◆ **Brief**
Reproduce word for word every line from the one containing "Select the 保存 (Save) tool" through the end of the listing below; omit the pictures.

◆ **Materials provided**
-------

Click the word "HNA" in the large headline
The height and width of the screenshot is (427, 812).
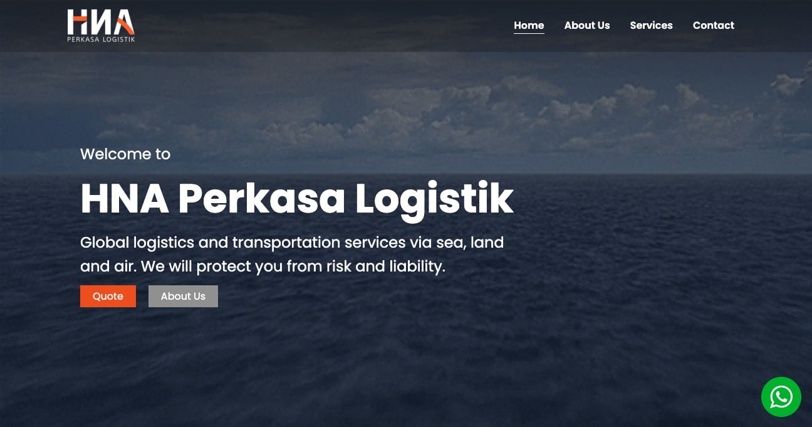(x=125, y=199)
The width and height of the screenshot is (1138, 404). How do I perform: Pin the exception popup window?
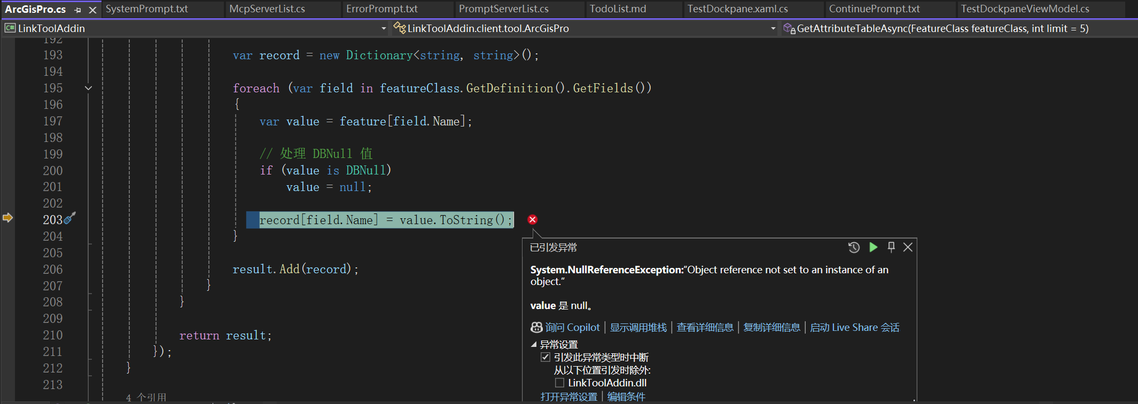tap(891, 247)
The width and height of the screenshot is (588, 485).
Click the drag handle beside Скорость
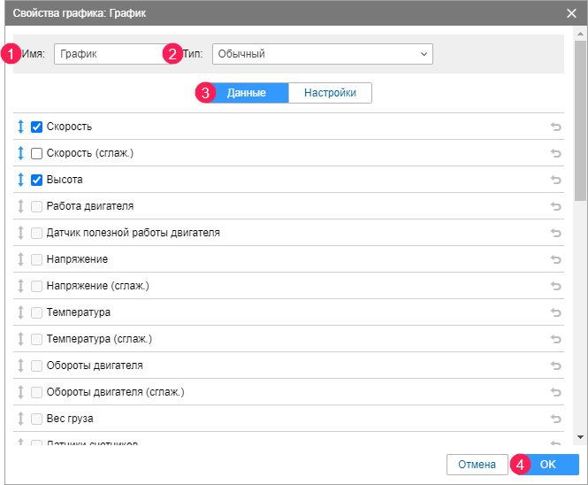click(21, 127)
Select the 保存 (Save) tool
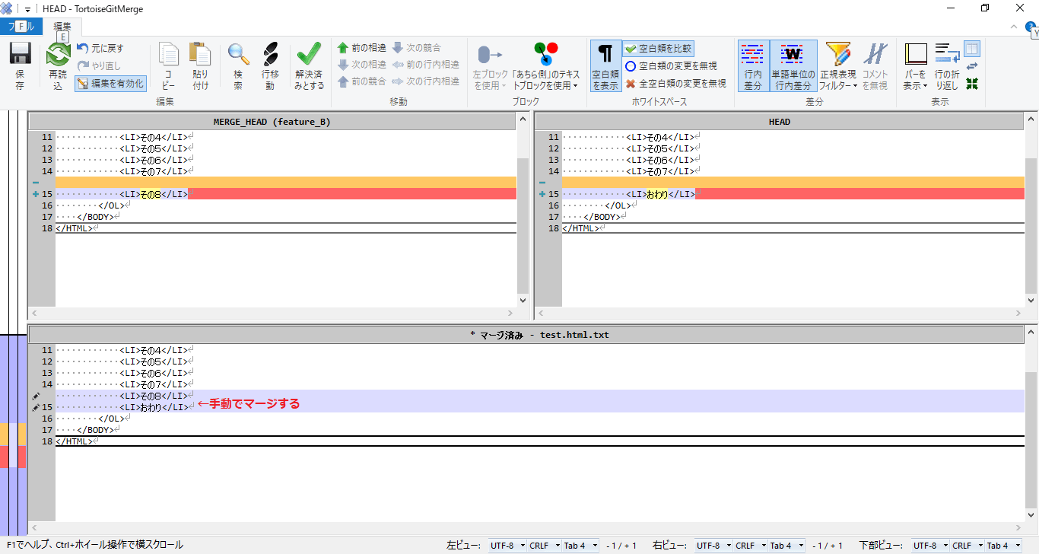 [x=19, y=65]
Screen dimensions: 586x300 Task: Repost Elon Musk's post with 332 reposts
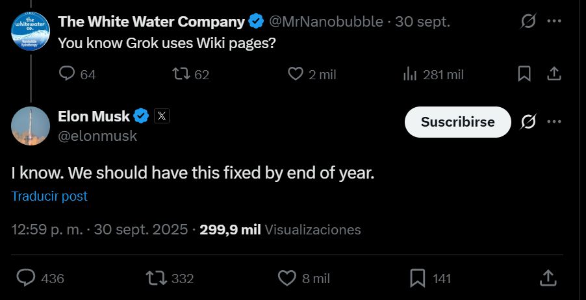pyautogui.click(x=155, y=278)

-------

◆ **Expected output**
Select the 保存 (Save) tool
 [x=19, y=65]
Screen dimensions: 586x300 Task: Repost Elon Musk's post with 332 reposts
pyautogui.click(x=155, y=278)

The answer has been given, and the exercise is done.